La question politiquement chargée de l'effet du partage corporatif du pouvoir sur les groupes majoritaires est un peu moins claire. Pour les pays africains au sud du Sahara en particulier, les analyses d'Andreas Juon indiquent que l'inclusion formelle d'importantes minorités augmente la probabilité d'un putsch des groupes majoritaires.
Le mécanisme fonctionne comme suit : Plus le groupe majoritaire est obligé de partager le pouvoir avec les minorités, plus son mécontentement est grand. Les élites politiques peuvent alors exploiter ce mécontentement pour saper l'ensemble du système corporatif et réinstaller un gouvernement majoritaire dominant.
«Ces résultats montrent que les systèmes inclusifs ne favorisent pas la stabilité en soi. Un partage excessif du pouvoir peut également se retourner contre nous», met en garde Andreas Juon. C'est son analyse de ces compromis entre inclusion et exclusion qui rend les recherches d'Andreas Juon si utiles pour les décideurs politiques. Pour réduire le risque d'une réaction négative de la majorité, par exemple, un pays peut reconnaître la population majoritaire comme le groupe constitutif de l'État.
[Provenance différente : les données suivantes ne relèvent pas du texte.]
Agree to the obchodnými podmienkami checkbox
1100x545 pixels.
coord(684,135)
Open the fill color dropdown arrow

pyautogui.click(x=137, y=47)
Un nouveau programme de recherche se penche sur les régions autonomes
Au cours des six derniers mois, Andreas Juon a travaillé à l'endroit où il a eu son premier contact avec la recherche sur les guerres civiles ethniques en tant qu'étudiant de maîtrise : dans le groupe de recherche sur les conflits internationaux de Lars-Erik Cederman. «Pouvoir poursuivre mes recherches dans un environnement où l'on effectue depuis des années un travail de pionnier dans le domaine de la recherche sur les conflits est une occasion unique pour moi», déclare Andreas Juon.
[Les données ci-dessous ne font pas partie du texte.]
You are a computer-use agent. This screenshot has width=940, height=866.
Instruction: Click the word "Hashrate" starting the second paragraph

Actuellement, il se concentre sur deux projets de recherche : l'un consiste à approfondir l'effet du partage du pouvoir sur les groupes majoritaires. Après tout, si sa thèse est correcte, le mécontentement de la majorité résultant de l'inclusion des minorités devrait se manifester non seulement sous la forme de coups d'État, mais aussi lors des élections. En conséquence, il étudie comment l'inclusion des minorités affecte le succès électoral des partis nationalistes de droite. L'élection de Donald Trump, par exemple, peut être interprétée comme la réaction d'une majorité blanche à la présidence de Barack Obama.
Le deuxième projet de recherche d'Andreas Juon jette un regard neuf sur les régions autonomes dans les systèmes fédéraux. Là encore, le postdoc de l'ETH Zurich s'intéresse à la manière dont le statut d'autonomie affecte les relations entre majorité et minorité. Les groupes majoritaires régionaux peuvent-ils utiliser leur pouvoir pour renforcer l'autonomie des régions qu'ils dominent et étendre ainsi leur influence ? Et y a-t-il plus de violence envers les minorités internes dans ces régions ? Contrairement à ce qui se passait lorsqu'il était doctorant à Londres, il dispose cette fois de bonnes données pour travailler. Il devrait le savoir : il les a compilées lui-même.